EXERCISE MATERIAL:
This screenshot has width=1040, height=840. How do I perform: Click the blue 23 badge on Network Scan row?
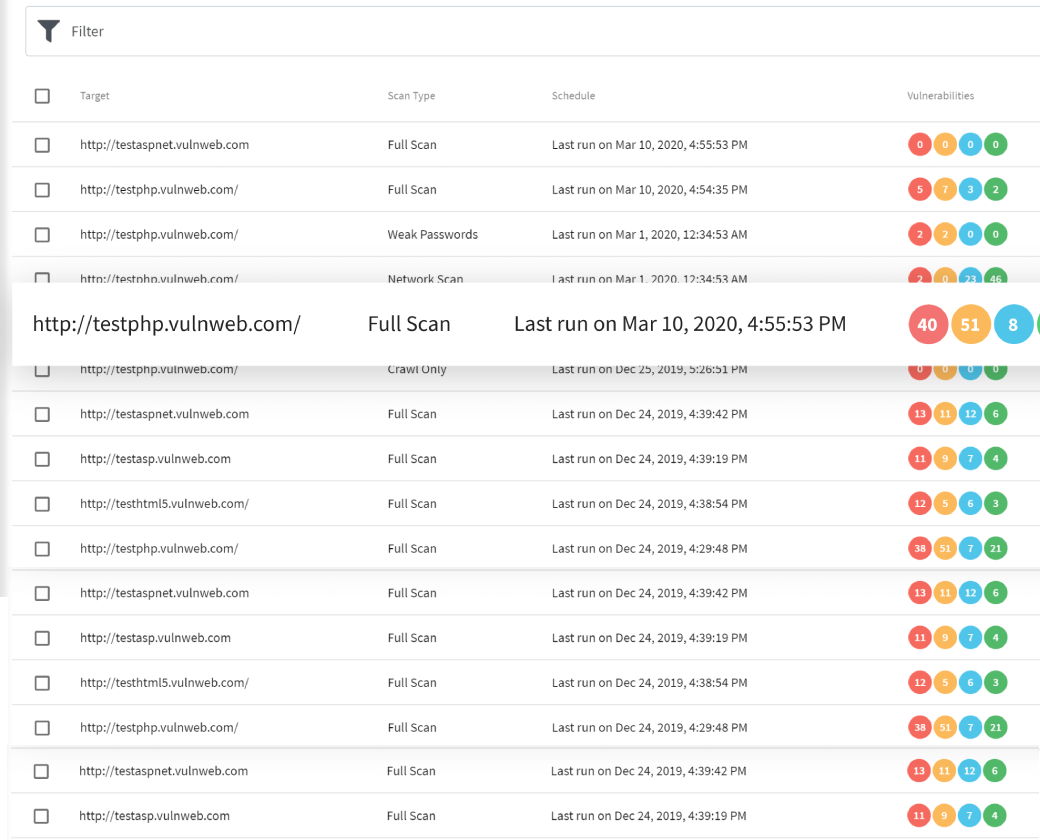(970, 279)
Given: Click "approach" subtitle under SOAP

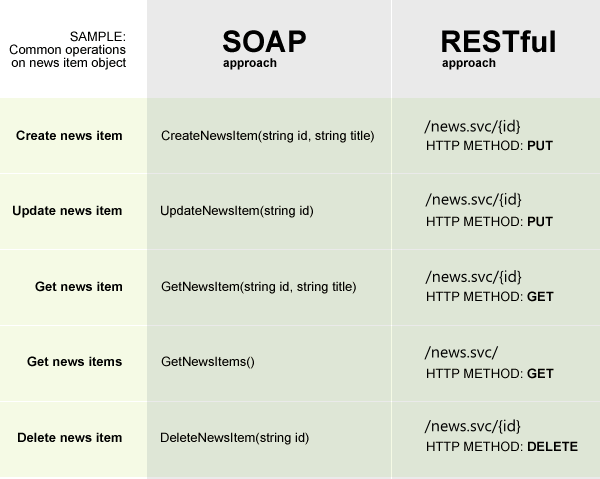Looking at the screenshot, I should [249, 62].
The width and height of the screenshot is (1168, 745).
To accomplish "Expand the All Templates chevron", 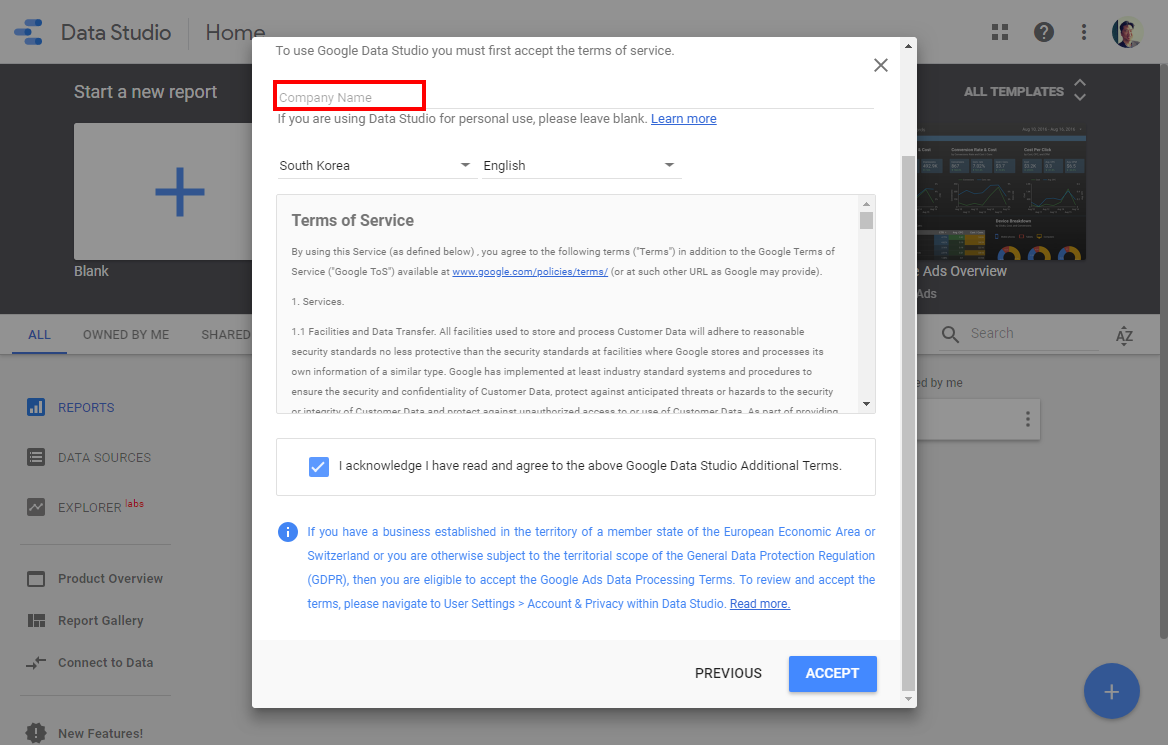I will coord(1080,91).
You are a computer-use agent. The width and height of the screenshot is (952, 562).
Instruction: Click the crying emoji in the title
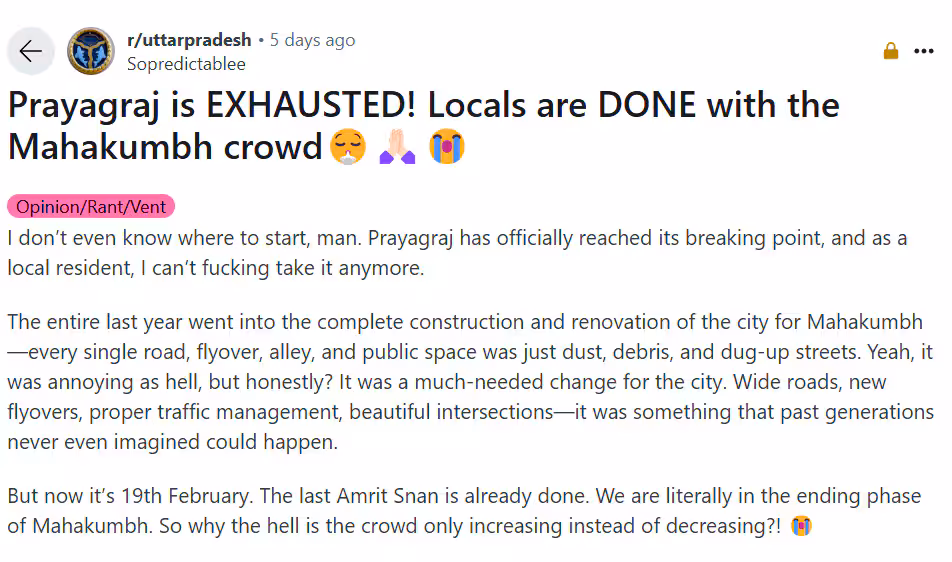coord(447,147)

* * *

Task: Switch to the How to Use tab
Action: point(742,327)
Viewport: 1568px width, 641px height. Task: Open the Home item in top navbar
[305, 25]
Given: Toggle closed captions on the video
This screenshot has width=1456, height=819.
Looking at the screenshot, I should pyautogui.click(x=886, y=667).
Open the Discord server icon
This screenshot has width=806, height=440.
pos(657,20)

DIRECTIONS FOR THIS TASK:
Copy the lines above exactly, starting at the one with "This screenshot has width=1040, height=840." and ending at the one with "The width and height of the screenshot is (1168, 745).", both included. Leave out any pictures and add nothing else.

WRITTEN REPLY:
This screenshot has width=1040, height=840. How do I perform: Click the blue 23 badge on Network Scan row?
(970, 279)
Given: Click "approach" subtitle under SOAP

Looking at the screenshot, I should [249, 62].
The width and height of the screenshot is (1168, 745).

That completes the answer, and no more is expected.